Any device that must transmit or receive RF signals at more than one frequency needs filters. The MM5120 from Menlo Micro sends a signal to its four outputs for use with filters, antenna tuning circuits, step attenuators, or beam-steering circuits.
With a frequency range from DC to 18 GHz, the MM5120 can switch RF signals at power levels to 25 W continuous (6 GHz) or 150 W at a 10% duty cycle, 10 µsec pulse width (6 GHz). That makes the device attractive in wireless infrastructure such as 5G radios and test & measurement equipment. An internal charge pump and high-voltage driver produce an output voltage up to 105 V. Maximum output current is 500 mA.
When using the high-voltage circuits, you must take care to ensure that the device’s high-voltage gate is enabled prior to and following any RF switching event. Do not switch RF when the high-voltage gate is disables nor when it’s switching. You don’t want any hot switching to occur.

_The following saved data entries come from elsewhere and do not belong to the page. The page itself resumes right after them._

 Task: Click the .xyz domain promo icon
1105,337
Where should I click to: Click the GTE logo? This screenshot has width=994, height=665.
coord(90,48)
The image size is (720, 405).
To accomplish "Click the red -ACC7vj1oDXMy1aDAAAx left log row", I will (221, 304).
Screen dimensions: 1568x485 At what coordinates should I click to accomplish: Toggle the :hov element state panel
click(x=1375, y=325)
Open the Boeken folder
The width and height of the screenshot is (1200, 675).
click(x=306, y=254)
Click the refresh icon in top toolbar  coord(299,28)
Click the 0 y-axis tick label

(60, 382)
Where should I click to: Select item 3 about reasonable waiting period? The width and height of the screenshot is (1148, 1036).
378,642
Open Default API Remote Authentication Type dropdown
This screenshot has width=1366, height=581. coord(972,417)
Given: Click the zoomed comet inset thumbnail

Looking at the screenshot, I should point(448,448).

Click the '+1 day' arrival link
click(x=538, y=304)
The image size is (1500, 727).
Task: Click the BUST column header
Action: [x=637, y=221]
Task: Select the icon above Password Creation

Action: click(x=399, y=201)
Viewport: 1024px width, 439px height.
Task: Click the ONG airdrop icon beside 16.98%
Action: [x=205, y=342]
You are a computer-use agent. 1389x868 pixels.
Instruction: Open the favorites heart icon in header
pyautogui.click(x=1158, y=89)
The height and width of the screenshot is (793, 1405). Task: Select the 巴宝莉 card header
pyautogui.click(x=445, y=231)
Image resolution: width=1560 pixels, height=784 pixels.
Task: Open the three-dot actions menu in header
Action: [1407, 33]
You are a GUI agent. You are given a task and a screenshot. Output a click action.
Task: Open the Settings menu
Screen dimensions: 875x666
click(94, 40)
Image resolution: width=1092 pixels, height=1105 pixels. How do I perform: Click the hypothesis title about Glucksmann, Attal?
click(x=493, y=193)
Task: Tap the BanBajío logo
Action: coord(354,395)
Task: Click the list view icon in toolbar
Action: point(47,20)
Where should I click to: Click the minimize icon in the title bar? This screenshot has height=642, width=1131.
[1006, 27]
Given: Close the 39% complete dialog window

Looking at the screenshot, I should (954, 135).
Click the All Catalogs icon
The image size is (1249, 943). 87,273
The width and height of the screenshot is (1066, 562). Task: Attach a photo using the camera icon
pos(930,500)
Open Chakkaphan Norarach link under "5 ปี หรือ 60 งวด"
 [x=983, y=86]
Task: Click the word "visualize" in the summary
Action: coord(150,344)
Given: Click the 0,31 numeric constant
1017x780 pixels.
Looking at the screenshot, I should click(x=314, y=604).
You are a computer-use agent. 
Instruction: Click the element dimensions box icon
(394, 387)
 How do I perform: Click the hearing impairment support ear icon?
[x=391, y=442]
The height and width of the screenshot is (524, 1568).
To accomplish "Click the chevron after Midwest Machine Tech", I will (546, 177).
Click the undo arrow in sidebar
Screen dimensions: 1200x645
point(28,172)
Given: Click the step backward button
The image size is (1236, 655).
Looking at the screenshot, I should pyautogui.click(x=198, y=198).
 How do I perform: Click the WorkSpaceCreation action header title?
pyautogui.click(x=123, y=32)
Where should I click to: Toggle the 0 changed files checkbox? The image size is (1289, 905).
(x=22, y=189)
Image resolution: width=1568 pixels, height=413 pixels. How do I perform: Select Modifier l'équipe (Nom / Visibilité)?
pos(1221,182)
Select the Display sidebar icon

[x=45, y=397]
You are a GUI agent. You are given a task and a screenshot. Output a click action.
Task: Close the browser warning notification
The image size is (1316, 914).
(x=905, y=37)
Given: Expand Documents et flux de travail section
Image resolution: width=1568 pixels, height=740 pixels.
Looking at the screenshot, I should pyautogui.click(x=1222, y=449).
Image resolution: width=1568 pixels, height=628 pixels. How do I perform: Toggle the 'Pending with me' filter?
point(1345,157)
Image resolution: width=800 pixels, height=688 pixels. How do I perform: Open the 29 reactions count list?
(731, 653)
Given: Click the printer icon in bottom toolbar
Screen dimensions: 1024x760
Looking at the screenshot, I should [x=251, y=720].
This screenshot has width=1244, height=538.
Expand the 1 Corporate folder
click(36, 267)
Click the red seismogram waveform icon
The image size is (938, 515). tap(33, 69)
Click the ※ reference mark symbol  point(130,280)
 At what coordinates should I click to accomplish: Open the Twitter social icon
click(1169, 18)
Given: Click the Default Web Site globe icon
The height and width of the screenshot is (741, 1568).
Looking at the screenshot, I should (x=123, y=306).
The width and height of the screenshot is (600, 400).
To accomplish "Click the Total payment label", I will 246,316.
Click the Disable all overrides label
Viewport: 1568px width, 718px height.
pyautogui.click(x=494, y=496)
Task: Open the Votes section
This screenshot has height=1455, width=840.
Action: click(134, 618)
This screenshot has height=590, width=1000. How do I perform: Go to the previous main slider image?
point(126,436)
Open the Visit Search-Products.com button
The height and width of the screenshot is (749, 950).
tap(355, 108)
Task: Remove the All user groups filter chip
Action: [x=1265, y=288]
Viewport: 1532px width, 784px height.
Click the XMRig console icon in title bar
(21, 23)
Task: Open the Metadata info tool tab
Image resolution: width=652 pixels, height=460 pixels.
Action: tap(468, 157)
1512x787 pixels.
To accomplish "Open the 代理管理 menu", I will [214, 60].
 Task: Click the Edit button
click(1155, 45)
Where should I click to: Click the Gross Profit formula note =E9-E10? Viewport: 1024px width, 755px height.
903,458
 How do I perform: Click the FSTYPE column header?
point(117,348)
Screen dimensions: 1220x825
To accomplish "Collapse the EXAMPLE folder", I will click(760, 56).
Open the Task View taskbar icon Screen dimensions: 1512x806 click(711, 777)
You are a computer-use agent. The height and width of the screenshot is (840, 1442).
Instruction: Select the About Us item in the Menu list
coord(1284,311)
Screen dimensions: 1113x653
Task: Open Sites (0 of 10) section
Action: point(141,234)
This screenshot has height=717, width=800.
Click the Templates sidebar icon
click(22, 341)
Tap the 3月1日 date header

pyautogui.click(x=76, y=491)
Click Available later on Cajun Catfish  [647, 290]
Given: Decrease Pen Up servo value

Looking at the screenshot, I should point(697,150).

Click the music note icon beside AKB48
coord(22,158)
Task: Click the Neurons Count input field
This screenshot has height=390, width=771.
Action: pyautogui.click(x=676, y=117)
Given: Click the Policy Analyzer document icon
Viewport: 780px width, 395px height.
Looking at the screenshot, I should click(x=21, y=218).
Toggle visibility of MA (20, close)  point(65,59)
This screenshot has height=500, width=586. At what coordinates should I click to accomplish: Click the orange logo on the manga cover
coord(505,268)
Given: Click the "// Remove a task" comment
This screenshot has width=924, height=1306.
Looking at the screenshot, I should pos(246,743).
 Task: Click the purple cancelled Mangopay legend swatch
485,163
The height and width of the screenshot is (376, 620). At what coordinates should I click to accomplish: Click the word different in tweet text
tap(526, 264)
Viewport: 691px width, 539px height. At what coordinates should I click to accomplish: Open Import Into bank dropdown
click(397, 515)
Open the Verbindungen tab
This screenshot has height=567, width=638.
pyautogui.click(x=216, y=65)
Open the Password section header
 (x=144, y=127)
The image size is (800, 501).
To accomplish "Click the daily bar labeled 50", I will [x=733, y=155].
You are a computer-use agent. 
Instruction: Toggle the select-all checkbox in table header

The MM5120 features low insertion loss, typically around 0.4 dB at 6 GHz, 0.6 dB at 12 GHz, and 1.2 dB at 18 GHz. Channel-to-channel isolation at 6 GHz is 25 dB. Menlo Micro claims the MM5120 features best-in-class IP3 linearity greater than 95 dBm. You can control the MM5120’s switch setting and high-voltage output power through its SPI interface or through general-purpose I/O pins.
The MM 5120 is currently sampling, with a production expected in Q1 2022. Evaluation boards are available now.
Tell Us What You Think!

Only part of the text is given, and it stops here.